There were no troopers though, no nervous sobs, erupting into full blown tears and screams of ‘no’, and ‘this can’t be happening’. As though if she pleaded hard enough with police, they’d tell her it was some kind of elaborate joke.

None of this happened though, nor had she expected it too. In the back of her mind she had known all along, although her subconscious still allowed her to play through that evening for the fourth time. Like her mind had been stuck on rewind tonight, Sheila slowly picked up a picture of him by the front door, the last picture that was ever taken of him. Carl had been killed by a drunk driver.

Four years ago.

hillwalker
06-15-2011, 04:15 AM
I'm not sure where paradox fits in...

The idea behind this story is ok - but it's formulaic. The same plot has been rewritten hundreds of times and you didn't make your own version different enough to appear very original.

Also there's far too much garbled internal dialogue and unnecessary detail to hold the reader's attention even in as short a piece as this.

Ashley, she thought. This was all her fault anyway. She was the little… jerk… who was stealing Carl away from me. Now he is dropping out of school to move to the interior to support her and her drunken dad. Maybe she’s pregnant? Oh god I hope not oh god oh god…

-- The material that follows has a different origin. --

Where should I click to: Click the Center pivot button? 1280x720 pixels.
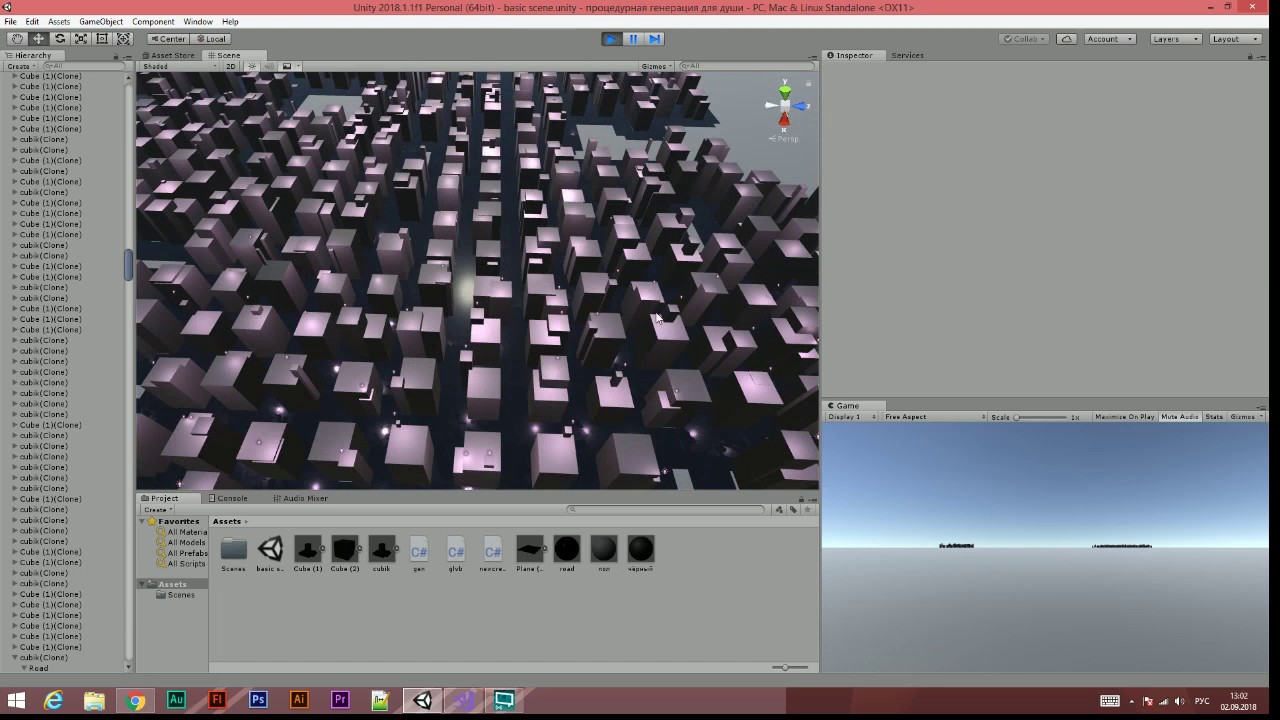tap(167, 39)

There's so much irrelevant backstory in this bit - it's just ludicrous... her boyfriend (?)... is being stolen away by... his sister (?)... so he may drop out of school... to move to the interior (where?)... to support his drunken father... and sibling who may be pregnant...

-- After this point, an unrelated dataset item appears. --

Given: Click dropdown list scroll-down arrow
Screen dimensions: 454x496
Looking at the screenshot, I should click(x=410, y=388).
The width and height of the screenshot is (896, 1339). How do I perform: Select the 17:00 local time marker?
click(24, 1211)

Also you change tense for no apparent reason - Ashley was followed by Carl who is...

Then there's the scene with the drink - you have drawn upon every cliche under the sun - followed by the rather strange statement that this was the first time she had felt anything for years. That didn't make sense to me.

his little red car ripping out of the driveway like a bat out of hell - again, difficult to picture despite another worn-out cliche.

Finally - the mystery ending, which wasn't really a mystery after all. It's almost as if you copied parts of this from another story and pasted it here to make a neat, twisted climax. But I was left feeling cheated because I saw it coming a mile off and didn't really think you had put much thought into the plot or the way it was written... apart from the clock counting down which I suppose shows a touch of originality -

except

I'm left wondering do digital clocks strike the hour?

This reads like an idea for a story that was rushed after you got side-tracked into a Hollywood B-movie studio where they were having a plot sale... and you bought a dummy.